* Description of the task *
The string "computer" may appear in lines of the data; report how many lines contain it, with no other output.

+++ Data listing +++

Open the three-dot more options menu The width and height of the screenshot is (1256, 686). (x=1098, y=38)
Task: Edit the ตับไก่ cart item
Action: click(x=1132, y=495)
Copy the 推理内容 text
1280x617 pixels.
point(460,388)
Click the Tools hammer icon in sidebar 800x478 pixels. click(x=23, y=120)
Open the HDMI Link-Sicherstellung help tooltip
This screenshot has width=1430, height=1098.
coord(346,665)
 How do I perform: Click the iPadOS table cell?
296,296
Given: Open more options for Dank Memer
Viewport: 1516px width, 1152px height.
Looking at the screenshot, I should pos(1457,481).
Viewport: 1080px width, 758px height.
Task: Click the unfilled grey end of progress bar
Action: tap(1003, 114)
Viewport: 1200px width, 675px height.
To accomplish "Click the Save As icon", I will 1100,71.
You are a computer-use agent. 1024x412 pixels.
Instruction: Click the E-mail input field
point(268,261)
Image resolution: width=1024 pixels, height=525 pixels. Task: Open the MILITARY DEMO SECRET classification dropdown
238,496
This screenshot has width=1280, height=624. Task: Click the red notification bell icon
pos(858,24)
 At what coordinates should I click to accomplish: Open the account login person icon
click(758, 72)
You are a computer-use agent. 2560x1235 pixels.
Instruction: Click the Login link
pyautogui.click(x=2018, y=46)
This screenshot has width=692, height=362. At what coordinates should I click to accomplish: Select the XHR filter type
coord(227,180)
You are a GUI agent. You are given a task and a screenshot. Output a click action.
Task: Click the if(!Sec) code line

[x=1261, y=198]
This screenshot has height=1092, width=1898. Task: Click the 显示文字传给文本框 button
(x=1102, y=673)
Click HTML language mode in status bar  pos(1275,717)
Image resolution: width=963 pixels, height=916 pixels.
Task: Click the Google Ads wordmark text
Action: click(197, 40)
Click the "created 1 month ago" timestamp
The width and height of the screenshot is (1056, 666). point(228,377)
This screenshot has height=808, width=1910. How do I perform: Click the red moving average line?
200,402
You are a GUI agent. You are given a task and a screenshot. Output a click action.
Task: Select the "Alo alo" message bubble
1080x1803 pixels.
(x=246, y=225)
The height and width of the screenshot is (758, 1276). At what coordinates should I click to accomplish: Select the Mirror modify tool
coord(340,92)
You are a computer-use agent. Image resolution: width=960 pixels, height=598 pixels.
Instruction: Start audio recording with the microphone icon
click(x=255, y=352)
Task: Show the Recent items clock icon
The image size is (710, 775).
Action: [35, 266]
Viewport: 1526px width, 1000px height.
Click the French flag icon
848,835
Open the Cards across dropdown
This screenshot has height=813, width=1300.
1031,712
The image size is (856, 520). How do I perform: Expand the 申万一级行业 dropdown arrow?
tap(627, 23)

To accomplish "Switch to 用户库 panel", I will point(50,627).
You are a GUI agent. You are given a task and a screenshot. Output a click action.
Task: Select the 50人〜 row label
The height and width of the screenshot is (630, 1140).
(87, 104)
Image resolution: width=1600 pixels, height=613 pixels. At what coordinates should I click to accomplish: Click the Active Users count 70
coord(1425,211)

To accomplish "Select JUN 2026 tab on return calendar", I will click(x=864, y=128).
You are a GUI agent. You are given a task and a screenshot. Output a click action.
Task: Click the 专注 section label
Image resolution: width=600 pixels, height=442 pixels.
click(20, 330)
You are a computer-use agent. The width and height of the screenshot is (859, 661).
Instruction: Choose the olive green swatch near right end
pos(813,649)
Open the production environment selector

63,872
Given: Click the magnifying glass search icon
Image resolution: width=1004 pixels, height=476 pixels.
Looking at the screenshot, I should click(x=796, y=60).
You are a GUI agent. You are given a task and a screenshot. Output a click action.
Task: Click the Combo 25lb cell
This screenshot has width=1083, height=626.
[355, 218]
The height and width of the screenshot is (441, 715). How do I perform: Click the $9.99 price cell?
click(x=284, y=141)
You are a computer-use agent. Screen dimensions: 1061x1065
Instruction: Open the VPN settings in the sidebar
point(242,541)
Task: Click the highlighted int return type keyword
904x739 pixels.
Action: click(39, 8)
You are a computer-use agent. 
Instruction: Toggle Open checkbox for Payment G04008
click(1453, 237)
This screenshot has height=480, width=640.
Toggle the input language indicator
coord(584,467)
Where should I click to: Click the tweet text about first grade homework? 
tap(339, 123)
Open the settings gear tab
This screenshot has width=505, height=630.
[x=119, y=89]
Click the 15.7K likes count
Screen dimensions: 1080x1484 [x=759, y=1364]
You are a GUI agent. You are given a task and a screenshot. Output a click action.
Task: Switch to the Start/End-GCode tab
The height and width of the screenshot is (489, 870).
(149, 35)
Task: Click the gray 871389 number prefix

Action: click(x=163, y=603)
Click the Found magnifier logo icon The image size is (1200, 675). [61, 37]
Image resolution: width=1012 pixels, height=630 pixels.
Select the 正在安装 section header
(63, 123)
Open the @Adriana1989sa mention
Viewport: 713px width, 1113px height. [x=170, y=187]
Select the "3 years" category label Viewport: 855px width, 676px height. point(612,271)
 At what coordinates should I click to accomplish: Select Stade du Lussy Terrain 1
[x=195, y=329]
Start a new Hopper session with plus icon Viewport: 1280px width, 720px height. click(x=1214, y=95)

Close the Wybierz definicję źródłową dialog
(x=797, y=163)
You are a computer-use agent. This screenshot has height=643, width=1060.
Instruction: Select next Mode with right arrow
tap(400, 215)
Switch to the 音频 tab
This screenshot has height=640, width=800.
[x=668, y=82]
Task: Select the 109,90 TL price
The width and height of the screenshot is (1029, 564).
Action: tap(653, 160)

+++

* Answer to this problem *
7